To investigate the depressurization mechanism of the CO 2 vapor compression refrigeration cycle with an ionic liquid loop, a vapor-liquid equilibrium (VLE) model of CO 2 -[emim][Tf 2 N] in the flow state was established based on Aspen Plus, and the prediction of VLE in the supercritical state was carried out. Furthermore, the effects of CO 2 inlet pressure, absorber temperature, CO 2 inlet mole fraction and CO 2 inlet flow rate on the depressurization amplitude of absorber were analyzed through the absorption-desorption process simulation. The results showed that with the increase of CO 2 inlet pressure in the supercritical state, the depressurization amplitude increased but its growth rate slowed down, which indicated that the effect of pressure as a driving term of mass transfer decreased in the supercritical state. The depressurization amplitude decreased with the increase of absorber temperature, and decreased rapidly with the increase of CO 2 inlet mole fraction. In this sense, adding an auxiliary desorber at the absorber inlet is beneficial to the system depressurization.
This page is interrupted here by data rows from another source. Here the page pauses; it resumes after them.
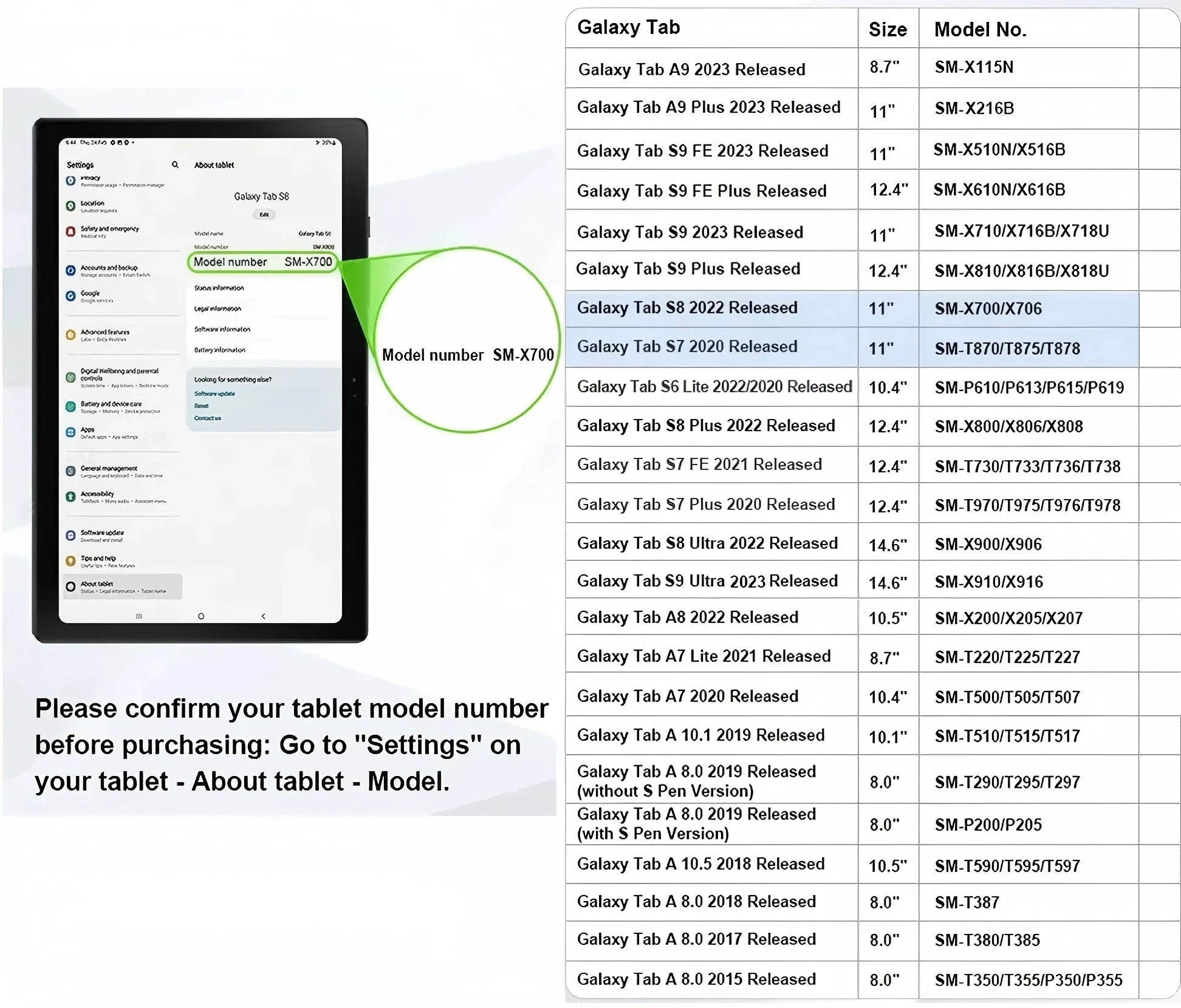Tap Battery and device care icon
Screen dimensions: 1181x1008
tap(70, 406)
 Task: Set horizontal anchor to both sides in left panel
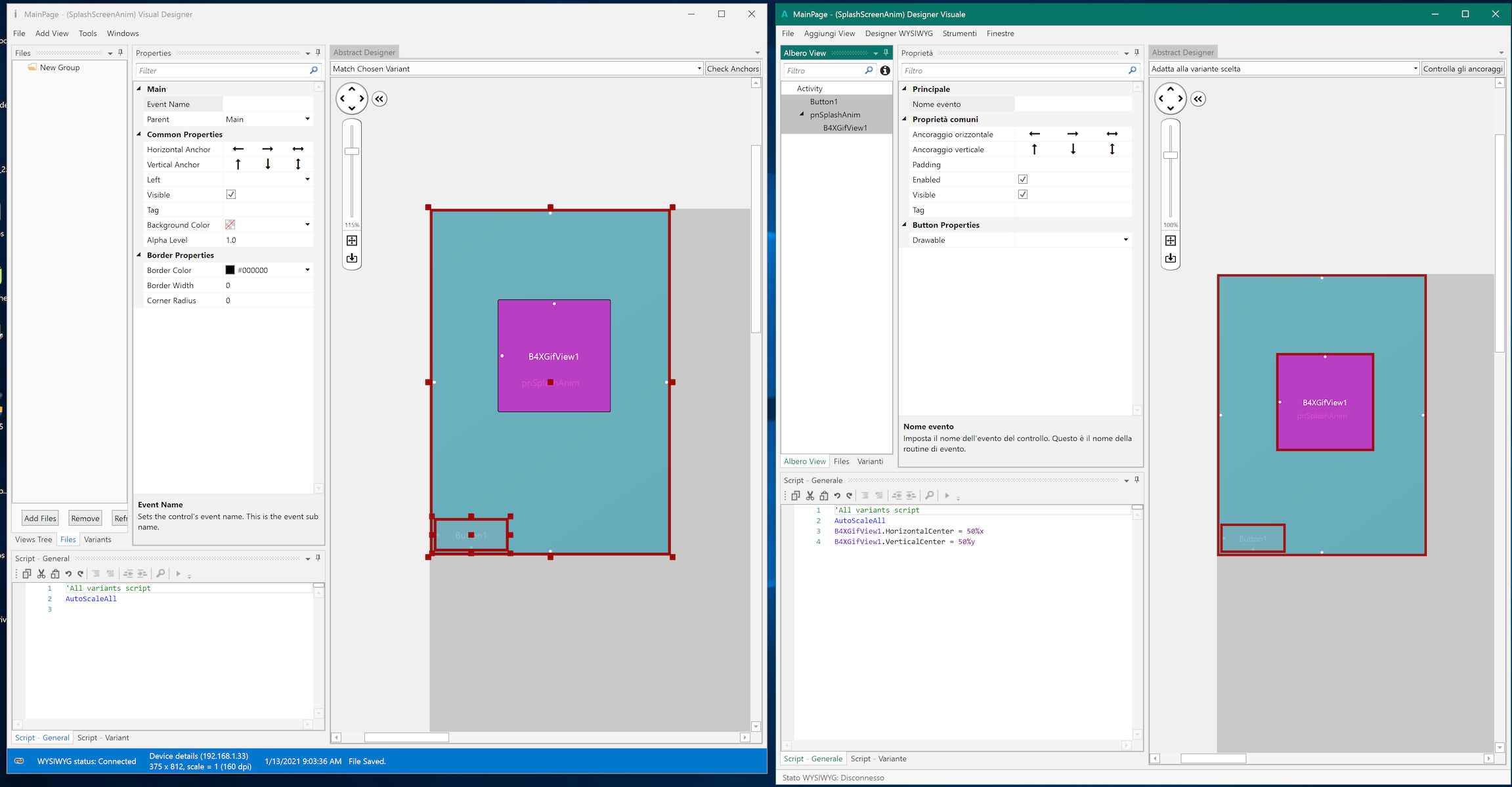coord(298,150)
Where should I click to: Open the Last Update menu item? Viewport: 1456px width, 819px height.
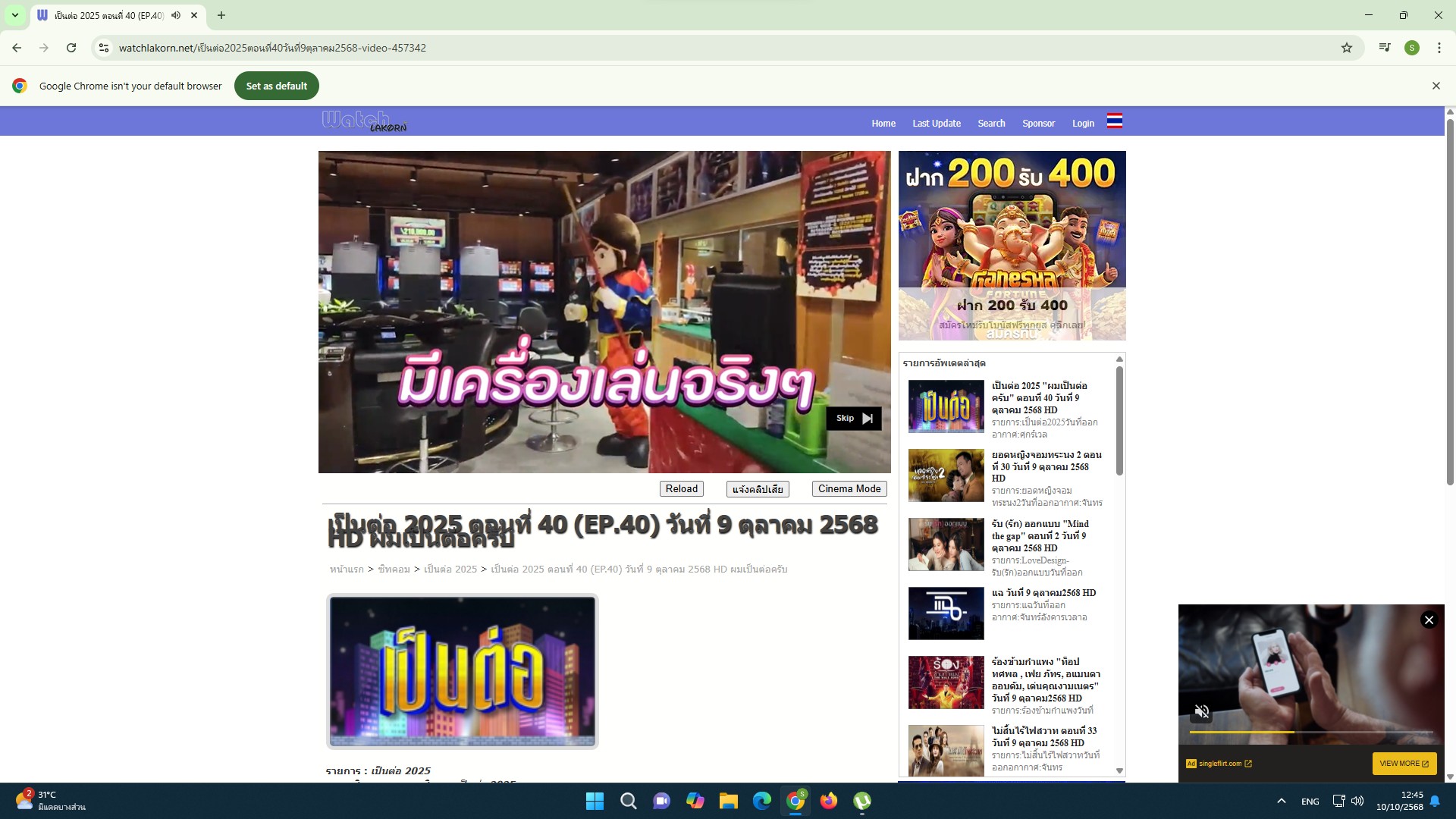(936, 124)

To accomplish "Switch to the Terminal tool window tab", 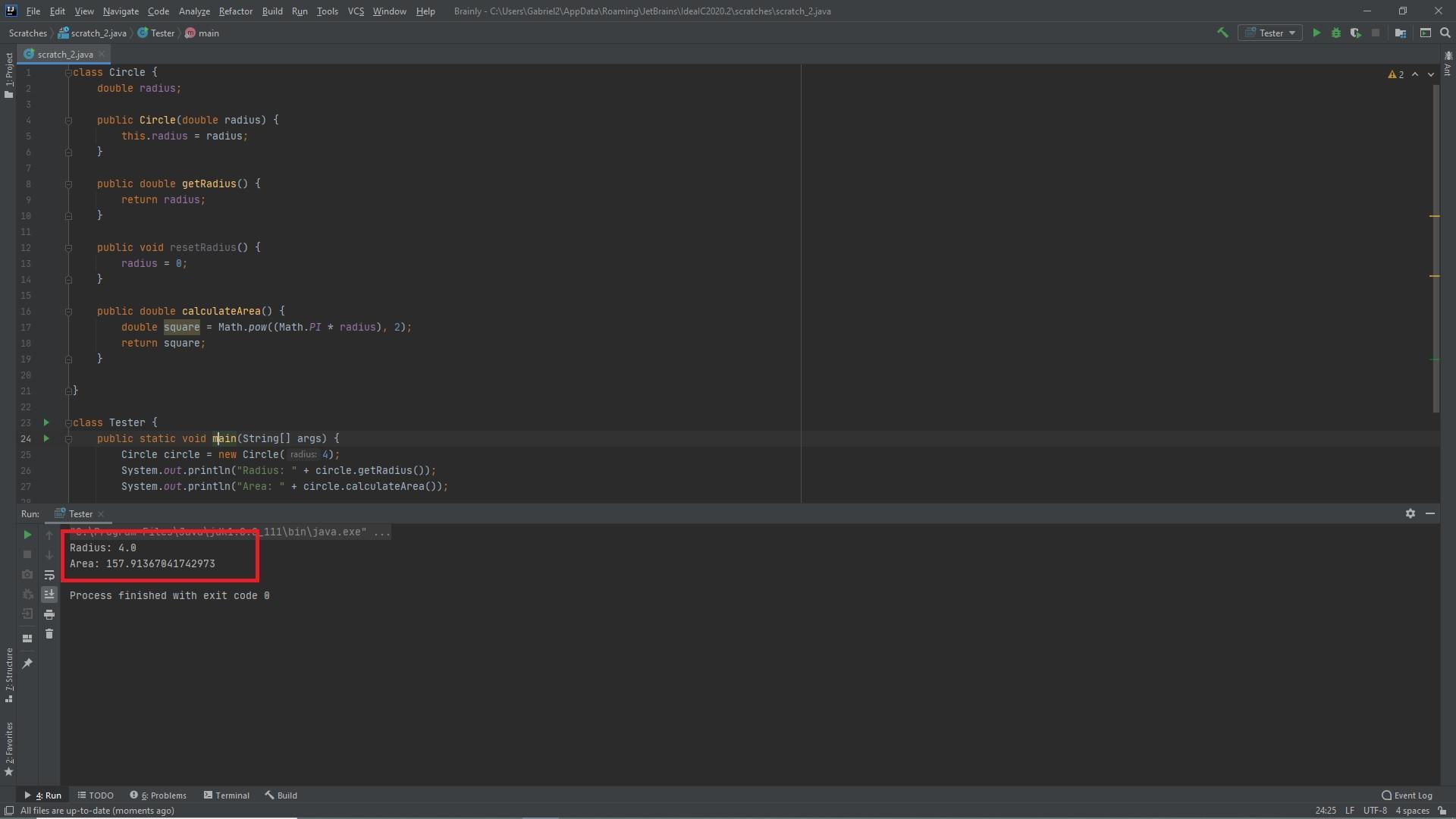I will click(x=226, y=795).

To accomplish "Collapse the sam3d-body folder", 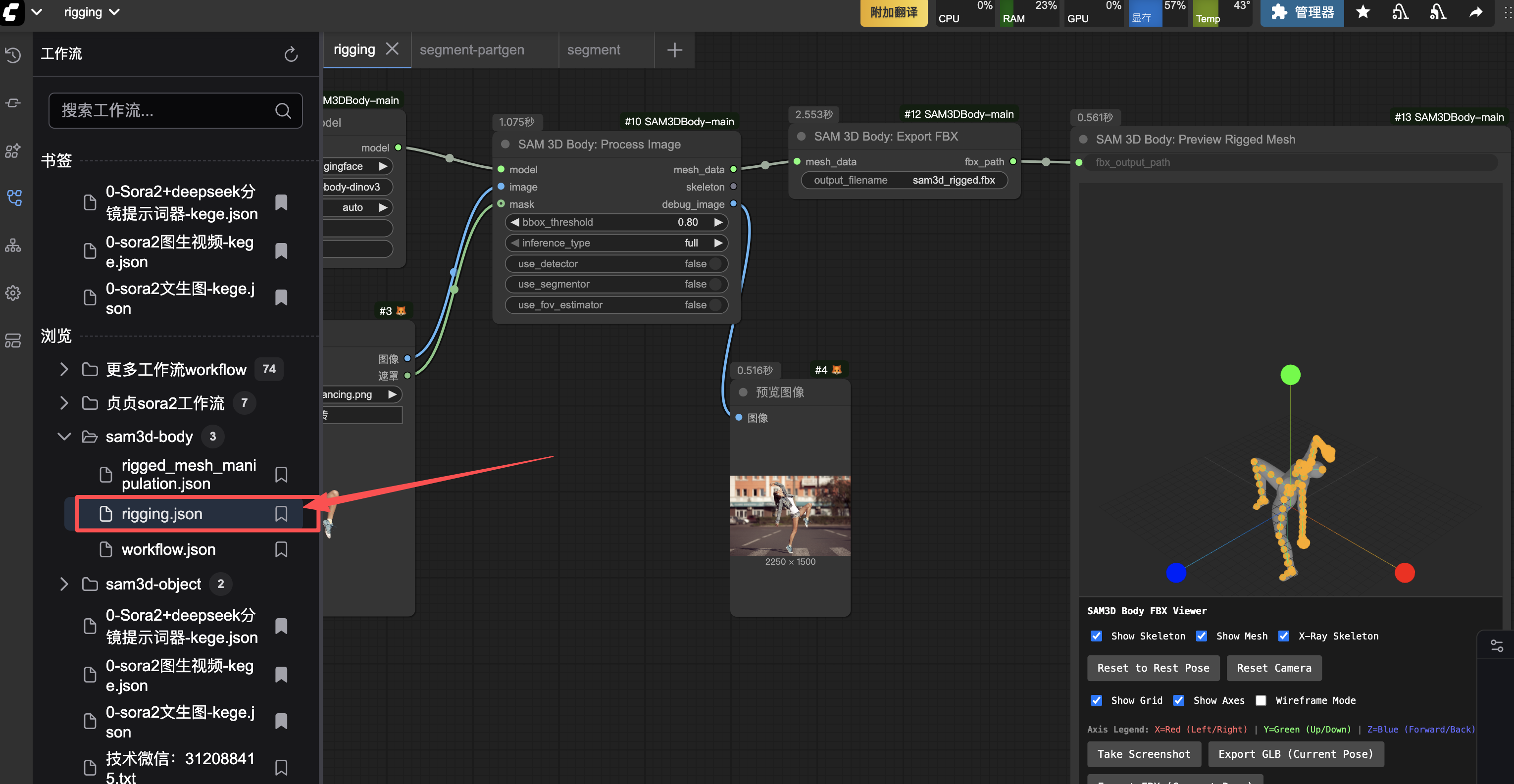I will (x=64, y=436).
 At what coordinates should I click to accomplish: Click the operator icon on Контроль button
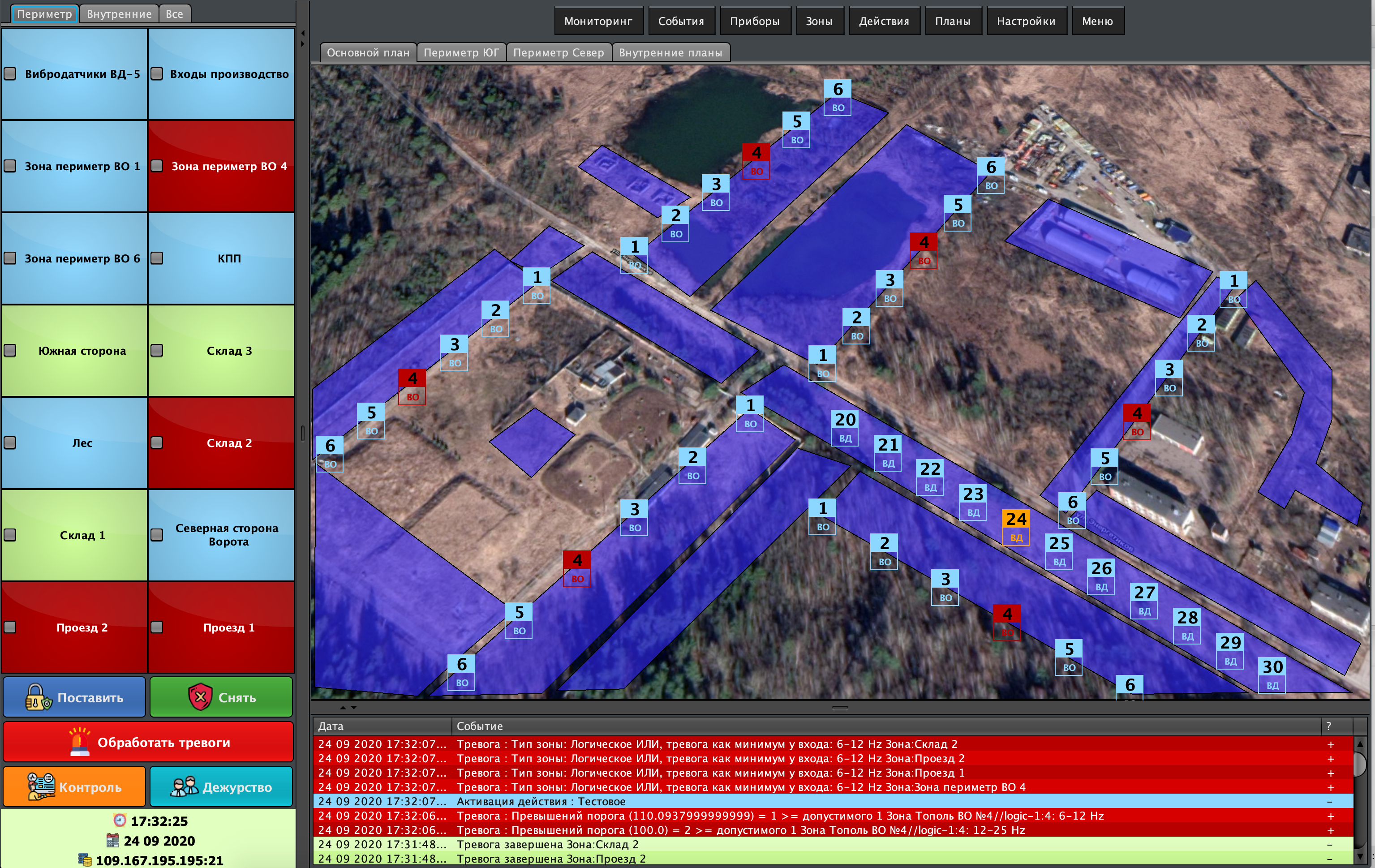(x=41, y=787)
Due to the limited absorption capacity of quantitative [emim][Tf 2 N] in the absorber, with the continuous increase of CO 2 inlet flow rate, the depressurization amplitude first dropped sharply, then flattened, and later dropped rapidly. Because the CO 2 flow rate in an actual system is proportional to the system cooling capacity, the proper mass flow ratio of CO 2 -[emim][Tf 2 N] should be selected to reconcile the cooling capacity and depressurization amplitude.